● WHAT THIS TASK INVOLVES
Beginning with the first line, please repeat the entries exactly and end on the line that contains "СООБЩИТЬ В РЕДАКЦИЮ ОБ ОШИБКЕ (137, 2348)".

──────

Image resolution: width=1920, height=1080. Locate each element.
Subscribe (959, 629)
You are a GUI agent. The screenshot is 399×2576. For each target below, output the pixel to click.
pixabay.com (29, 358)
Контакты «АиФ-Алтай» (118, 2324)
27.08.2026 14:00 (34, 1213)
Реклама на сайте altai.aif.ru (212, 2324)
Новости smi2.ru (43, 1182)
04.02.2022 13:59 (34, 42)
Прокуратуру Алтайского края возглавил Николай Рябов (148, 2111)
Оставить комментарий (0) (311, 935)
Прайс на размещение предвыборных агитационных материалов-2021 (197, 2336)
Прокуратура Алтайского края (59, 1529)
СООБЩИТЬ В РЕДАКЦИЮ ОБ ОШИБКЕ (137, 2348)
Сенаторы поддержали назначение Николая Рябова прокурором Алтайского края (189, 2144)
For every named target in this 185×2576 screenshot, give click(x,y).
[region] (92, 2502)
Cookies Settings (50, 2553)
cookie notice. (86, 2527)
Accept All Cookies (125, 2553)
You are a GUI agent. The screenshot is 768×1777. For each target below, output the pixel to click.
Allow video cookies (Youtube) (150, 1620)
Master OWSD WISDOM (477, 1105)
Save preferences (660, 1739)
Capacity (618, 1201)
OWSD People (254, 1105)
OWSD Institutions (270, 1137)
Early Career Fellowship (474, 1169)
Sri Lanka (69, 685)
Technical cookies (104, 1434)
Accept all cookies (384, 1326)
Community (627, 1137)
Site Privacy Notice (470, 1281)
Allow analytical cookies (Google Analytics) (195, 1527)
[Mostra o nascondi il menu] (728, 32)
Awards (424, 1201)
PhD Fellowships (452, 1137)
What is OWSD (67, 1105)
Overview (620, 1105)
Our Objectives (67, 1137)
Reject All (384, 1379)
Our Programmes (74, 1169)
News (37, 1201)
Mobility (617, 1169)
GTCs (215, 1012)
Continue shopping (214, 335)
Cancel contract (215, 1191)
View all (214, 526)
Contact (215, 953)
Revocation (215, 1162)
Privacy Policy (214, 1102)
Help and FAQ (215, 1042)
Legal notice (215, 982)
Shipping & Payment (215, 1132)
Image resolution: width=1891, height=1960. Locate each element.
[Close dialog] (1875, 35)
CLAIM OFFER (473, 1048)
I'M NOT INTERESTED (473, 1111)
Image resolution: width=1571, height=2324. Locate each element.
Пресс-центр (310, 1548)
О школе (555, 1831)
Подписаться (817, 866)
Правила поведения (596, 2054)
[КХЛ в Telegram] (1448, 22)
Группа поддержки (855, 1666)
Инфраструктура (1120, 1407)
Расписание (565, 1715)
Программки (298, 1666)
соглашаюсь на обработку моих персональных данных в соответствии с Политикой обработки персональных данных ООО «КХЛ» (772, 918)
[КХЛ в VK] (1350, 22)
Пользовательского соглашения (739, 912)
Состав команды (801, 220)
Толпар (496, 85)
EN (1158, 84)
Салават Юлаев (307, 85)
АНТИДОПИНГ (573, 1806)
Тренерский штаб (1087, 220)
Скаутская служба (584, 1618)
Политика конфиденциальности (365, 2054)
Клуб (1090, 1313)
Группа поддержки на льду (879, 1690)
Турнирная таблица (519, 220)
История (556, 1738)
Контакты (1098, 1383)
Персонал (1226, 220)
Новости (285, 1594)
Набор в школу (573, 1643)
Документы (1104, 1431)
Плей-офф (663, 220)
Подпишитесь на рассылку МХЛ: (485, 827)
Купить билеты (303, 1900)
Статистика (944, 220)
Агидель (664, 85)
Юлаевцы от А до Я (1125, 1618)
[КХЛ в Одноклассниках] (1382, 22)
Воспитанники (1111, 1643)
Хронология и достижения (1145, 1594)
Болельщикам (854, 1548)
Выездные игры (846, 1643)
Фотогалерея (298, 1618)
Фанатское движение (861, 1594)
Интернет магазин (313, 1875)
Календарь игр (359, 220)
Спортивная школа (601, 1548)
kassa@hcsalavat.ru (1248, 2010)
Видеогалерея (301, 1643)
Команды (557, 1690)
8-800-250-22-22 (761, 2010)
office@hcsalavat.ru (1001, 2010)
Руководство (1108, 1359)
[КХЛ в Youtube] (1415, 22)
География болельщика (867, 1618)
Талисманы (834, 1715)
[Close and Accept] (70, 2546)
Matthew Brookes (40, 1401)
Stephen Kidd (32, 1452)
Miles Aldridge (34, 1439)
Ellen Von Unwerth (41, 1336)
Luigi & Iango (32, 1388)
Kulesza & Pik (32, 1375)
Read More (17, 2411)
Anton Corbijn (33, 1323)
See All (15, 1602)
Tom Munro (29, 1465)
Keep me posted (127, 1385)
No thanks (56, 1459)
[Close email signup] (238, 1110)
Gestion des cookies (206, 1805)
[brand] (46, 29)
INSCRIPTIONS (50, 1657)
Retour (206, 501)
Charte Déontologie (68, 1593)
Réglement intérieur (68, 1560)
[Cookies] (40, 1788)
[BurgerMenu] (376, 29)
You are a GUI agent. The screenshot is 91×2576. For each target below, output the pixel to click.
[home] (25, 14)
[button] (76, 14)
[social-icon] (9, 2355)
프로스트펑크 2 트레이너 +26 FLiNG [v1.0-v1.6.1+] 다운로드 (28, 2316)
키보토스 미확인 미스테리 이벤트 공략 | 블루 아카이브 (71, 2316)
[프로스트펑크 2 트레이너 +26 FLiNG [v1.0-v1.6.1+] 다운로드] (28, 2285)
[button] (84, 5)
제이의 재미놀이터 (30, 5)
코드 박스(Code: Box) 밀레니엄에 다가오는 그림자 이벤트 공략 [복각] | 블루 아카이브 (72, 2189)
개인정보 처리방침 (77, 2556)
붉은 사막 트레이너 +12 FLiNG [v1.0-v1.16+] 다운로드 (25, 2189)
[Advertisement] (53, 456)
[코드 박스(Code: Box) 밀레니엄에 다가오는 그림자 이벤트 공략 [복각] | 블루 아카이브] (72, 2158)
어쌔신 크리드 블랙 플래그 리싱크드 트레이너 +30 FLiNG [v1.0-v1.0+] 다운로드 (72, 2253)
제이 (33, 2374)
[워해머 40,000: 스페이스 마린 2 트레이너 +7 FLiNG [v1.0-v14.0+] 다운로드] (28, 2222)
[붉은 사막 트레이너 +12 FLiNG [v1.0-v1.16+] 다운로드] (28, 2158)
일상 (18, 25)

──────

● TASK OUTPUT
Image resolution: width=1920, height=1080. Locate each element.
Subscribe (959, 629)
You are a GUI agent. The screenshot is 399×2576. For each target below, output the pixel to click.
pixabay.com (29, 358)
Контакты «АиФ-Алтай» (118, 2324)
27.08.2026 14:00 (34, 1213)
Реклама на сайте altai.aif.ru (212, 2324)
Новости smi2.ru (43, 1182)
04.02.2022 13:59 (34, 42)
Прокуратуру Алтайского края возглавил Николай Рябов (148, 2111)
Оставить комментарий (0) (311, 935)
Прайс на размещение предвыборных агитационных материалов-2021 (197, 2336)
Прокуратура Алтайского края (59, 1529)
СООБЩИТЬ В РЕДАКЦИЮ ОБ ОШИБКЕ (137, 2348)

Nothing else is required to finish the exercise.